# Prizes? Whatcha got??



## davidsdesire (Sep 4, 2011)

i need ideas for party prizes for costumes and games. We're going to play 'Who am I' and "Tempt Your Fate'. I have the ubiquitous movie basket and we're doing a nice bottle of wine or two. I was thinking maybe a home-made (but nice) centerpiece (not the one i am using this year) and some Halloween goody basket.

Any ideas? What are y'all giving out? I am also thinking a nice Halloween charm bracelet hidden in a container of candy...thoughts on that? If a guy gets it, surely he can give it to his SO?


----------



## MissMandy (Apr 18, 2011)

I am also doing Tempt Your Fate (first time). So far I have some Autumn scented hand sanitizers from B&BW, Halloween votives from Yankee, a spooky sounds CD, a couple of horror movies from Walmart's $5 bin, Left Center Right dice game from Spirit, a Halloween notepad, a couple of cookies in Halloween tins & a 'grow in water' skeleton. I'll also get some Halloween scratch tickets and some $5 Dunkin Donuts gift cards. 

We're going to be playing Winking Murderer also. 'Best Death' will win a pumpkin bowl filled with candy and a 'Zombie Approved' ribbon that I got from Spirit. Depending on what happens with the game, either the murderer OR the person who reveals who the murderer is, will get a prize: also a pumpkin bowl filled with candy and a gift card to a restaurant. 

Costume contest prizes will be: A zombie head bowl filled with candy for 'Most Creative Costume'. A basket filled with a Halloween mug, hot cocoa, popcorn, and Shaun of the Dead dvd for 'Funniest Costume'. And for 'Best Costume of the Night', a basket filled with a throw blanket, a ghost stories book and a Yankee Halloween candle.


----------



## BewitchingHalloween (Aug 18, 2010)

those all sound like great give aways! i'm still trying to dedcide lol


----------



## Minshe (Jul 7, 2011)

wine or ingredients to make a "haunted" drink or shot, along with Halloween themed glasses has always been popular--you can do this pretty inexpensively or go all out--depending on your resources--put it all in a cute little basket. We also give movie theater tickets, gift cards for restaurants, and lottery tickets. I have found that people seem to like something they can actually use versus Halloween "trinkets"--which was rather hard for me because I loved buying the Halloween themed stuff to give as prizes, but not everyone shares my enthusiasm for Halloween.  You can tailor all of these items to your budget--from a 5 star restaurant to McDonalds.

▶ _DATA ROWS_
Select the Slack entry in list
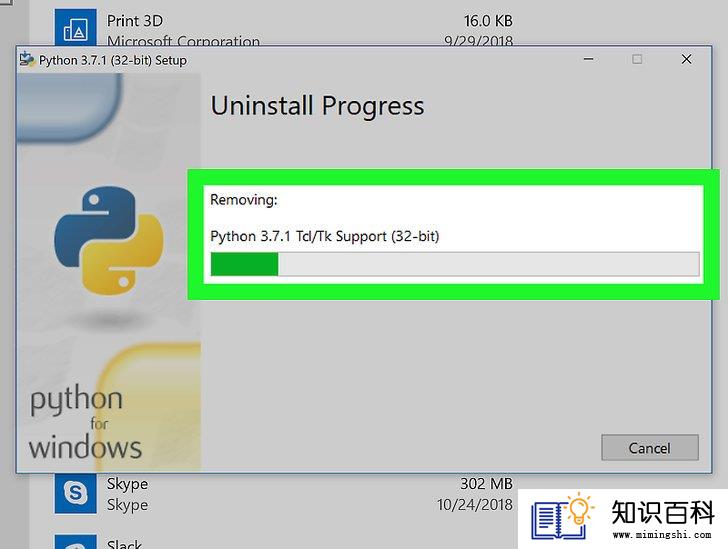 284,542
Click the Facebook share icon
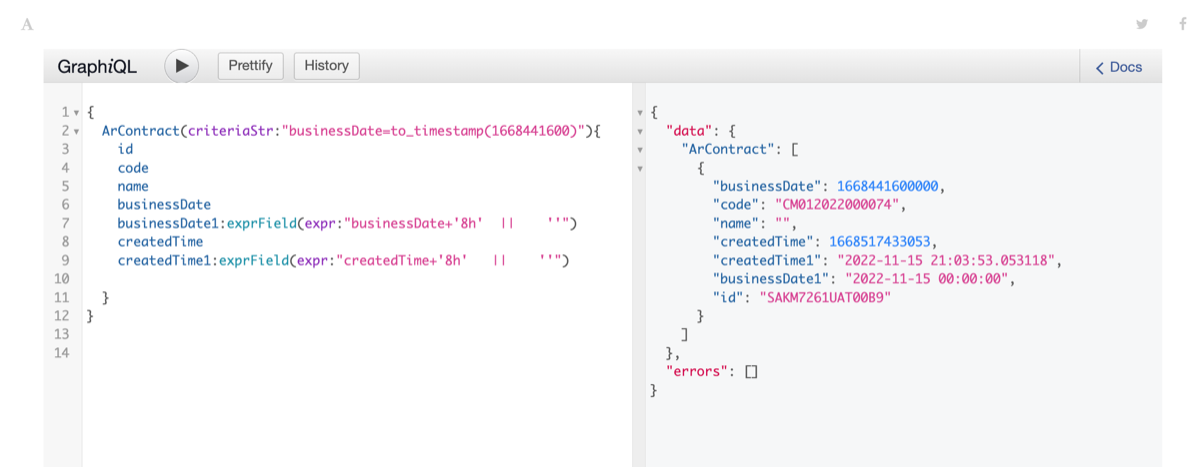1188x467 pixels. (x=1182, y=24)
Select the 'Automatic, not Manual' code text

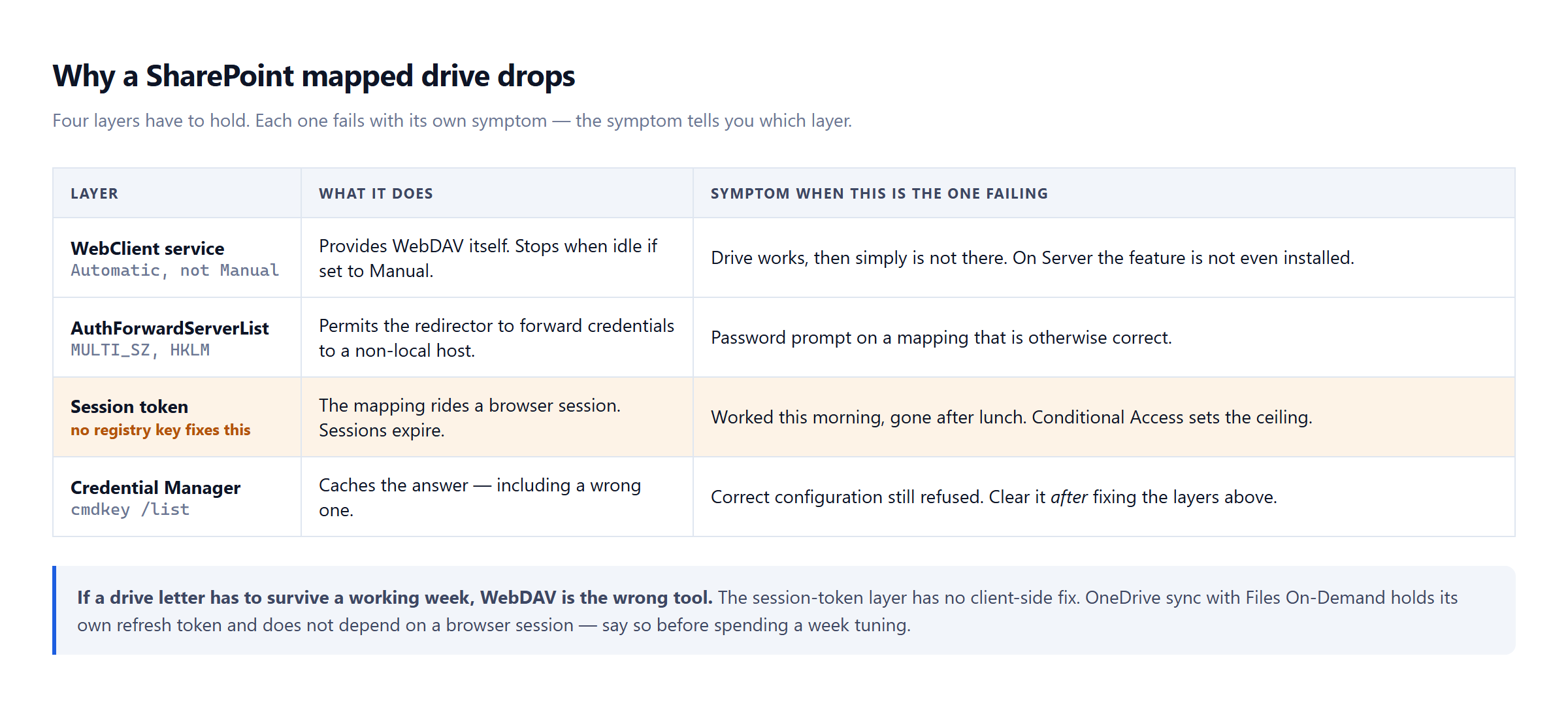(x=174, y=271)
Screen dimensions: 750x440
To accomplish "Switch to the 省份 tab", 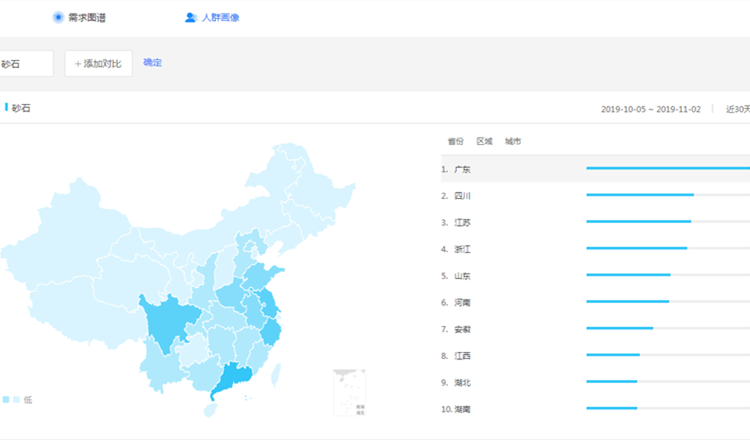I will click(x=456, y=142).
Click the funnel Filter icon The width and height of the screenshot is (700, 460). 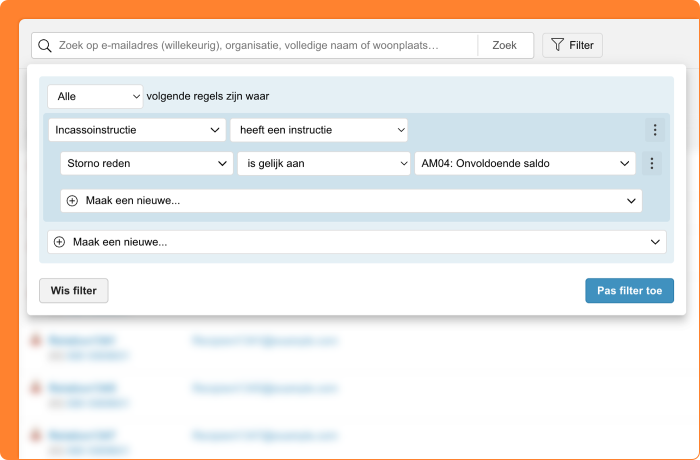(x=557, y=45)
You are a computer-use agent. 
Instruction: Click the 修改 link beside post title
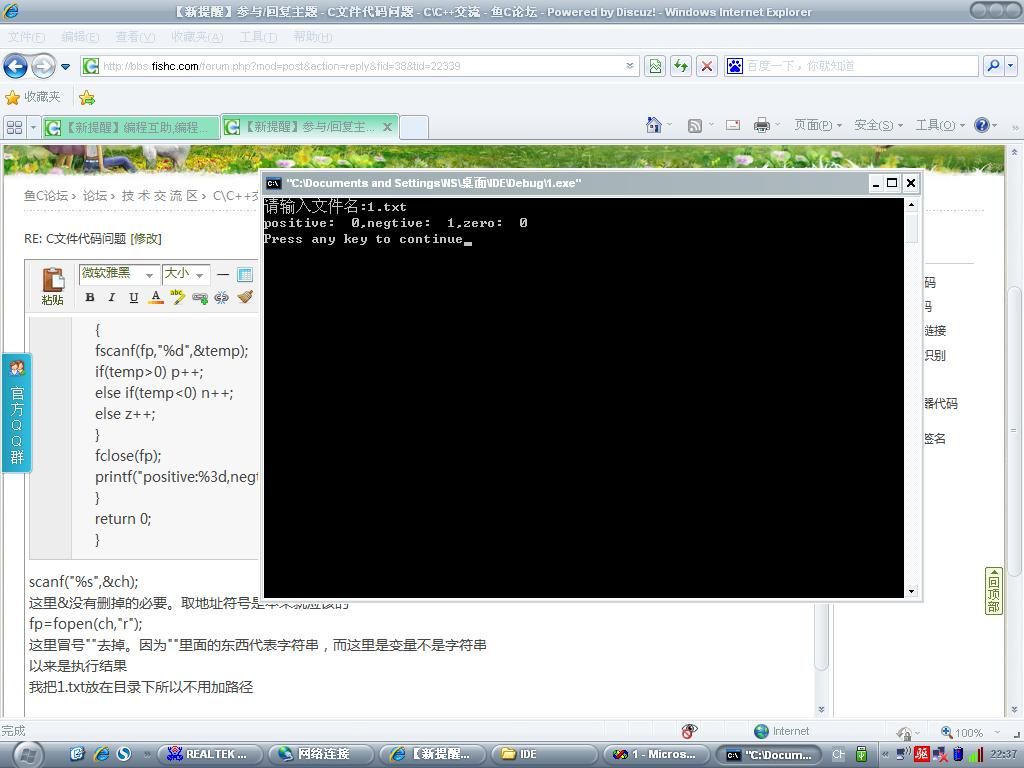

▶ _WHAT YOU NEED TO DO_
A) Convert the rows, from the first row through the line with "(x=174, y=271)", into a numbered list, skipping blank lines and omitting the pictures.
B) Carry on the forum thread about Halloween party prizes from its last post.

▶ _THE RESULTS_
A)
1. Select the Slack entry in list
2.  284,542
3. Click the Facebook share icon
4. 1188x467 pixels. (x=1182, y=24)
5. Select the 'Automatic, not Manual' code text
6. (x=174, y=271)

B)
One thing I am thinking about adding to the list of prizes is candles, because I think most people like candles and can use them somewhere--again it could be lovely candlesticks, a Yankee candle, unique candle holder, or a battery operated candle--even WalMart carries the battery operated candles now so again you can do this in any price range.


----------



## jakiedoodle (Sep 17, 2011)

for best costumes: we are doing small plastic trophies which will have gift cards in them for a restaurant

for game prizes (we are doing Tempt Your Fate also), we are doing $5 Dunkin Donuts gift cards, scented "pumpkin pie" candles, various "nips", and gourmet hot chocolate/tea. 

We are also doing the coin game, but we're not sure of the prize yet for ending up with the most coins. Probably a gas card or something like that.


----------



## HauntedHorror (Aug 8, 2006)

So far, this is all I have... I haven't actually bought anything specifically as prizes yet, these are from these "mystery boxes" I bought from Mezco recently.


3 of these guys:









2 of these:


----------



## greaseballs80 (Sep 25, 2009)

Bump...........Bumpity Bump


----------



## offmymeds (May 26, 2010)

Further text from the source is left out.